Activity:
Gather all lines from the material that contain "image".

Data listing:
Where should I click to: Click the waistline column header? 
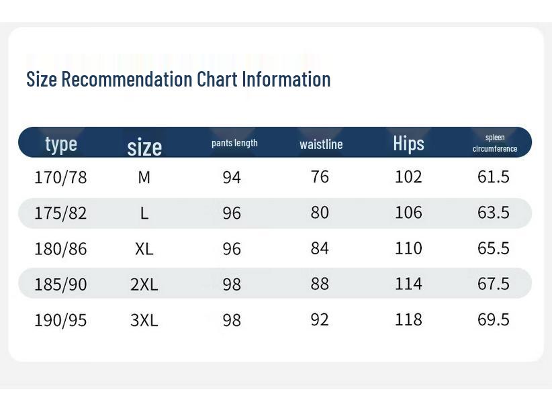(321, 144)
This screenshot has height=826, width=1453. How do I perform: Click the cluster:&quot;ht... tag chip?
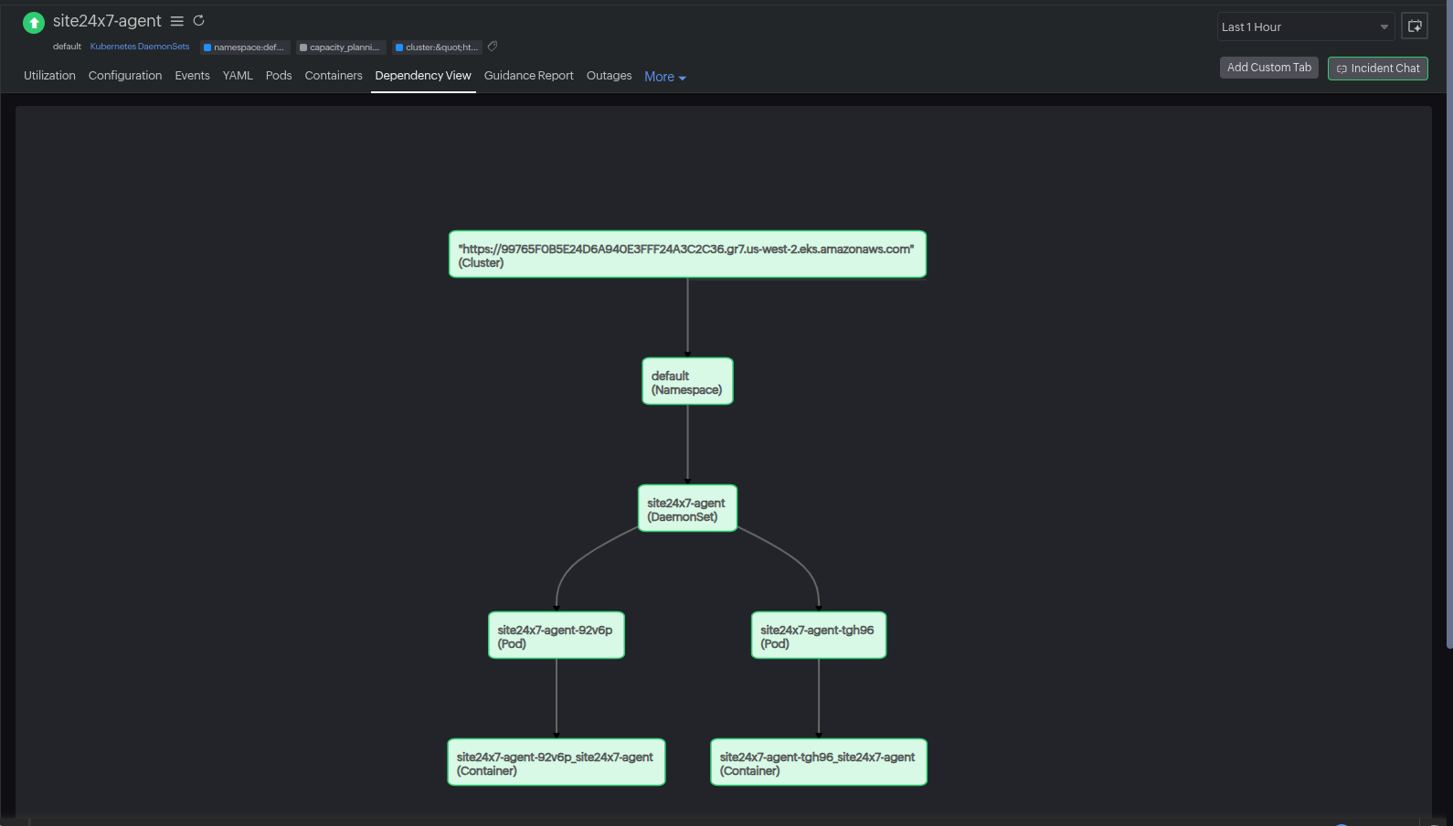coord(437,48)
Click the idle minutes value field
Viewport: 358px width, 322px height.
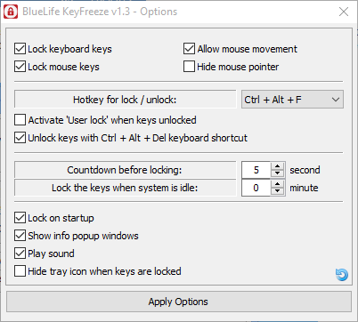(x=256, y=188)
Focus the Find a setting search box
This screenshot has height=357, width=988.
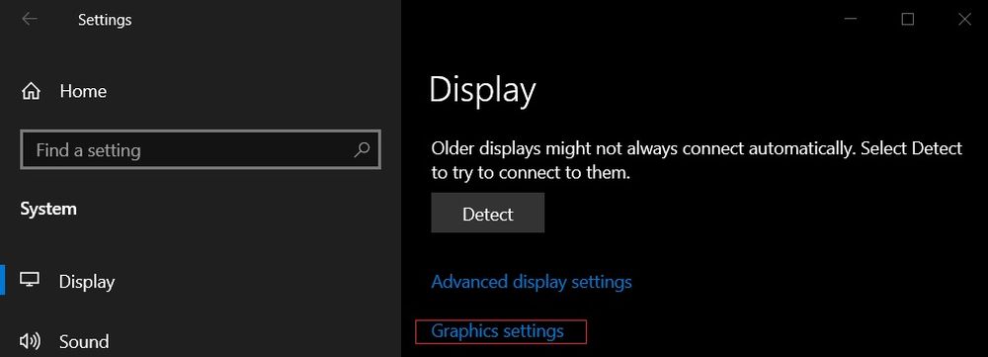[201, 150]
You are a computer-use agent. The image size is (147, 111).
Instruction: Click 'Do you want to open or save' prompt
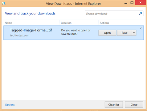point(76,32)
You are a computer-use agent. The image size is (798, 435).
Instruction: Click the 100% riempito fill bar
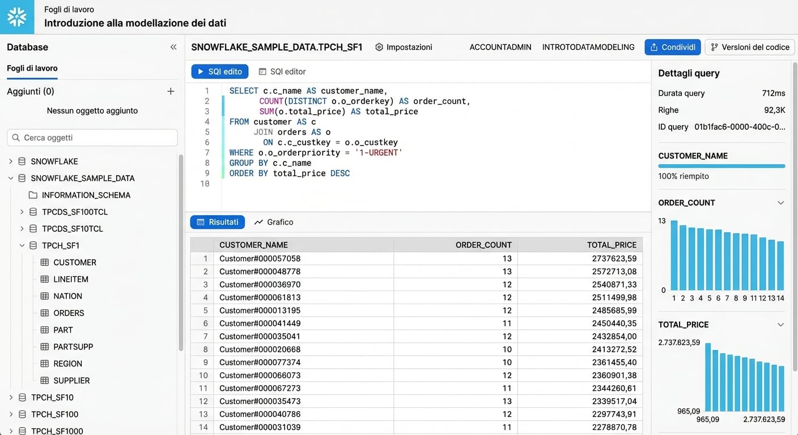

Answer to this task:
You are a computer-use agent. The image size is (147, 111).
You are a computer-use agent. The image size is (798, 435).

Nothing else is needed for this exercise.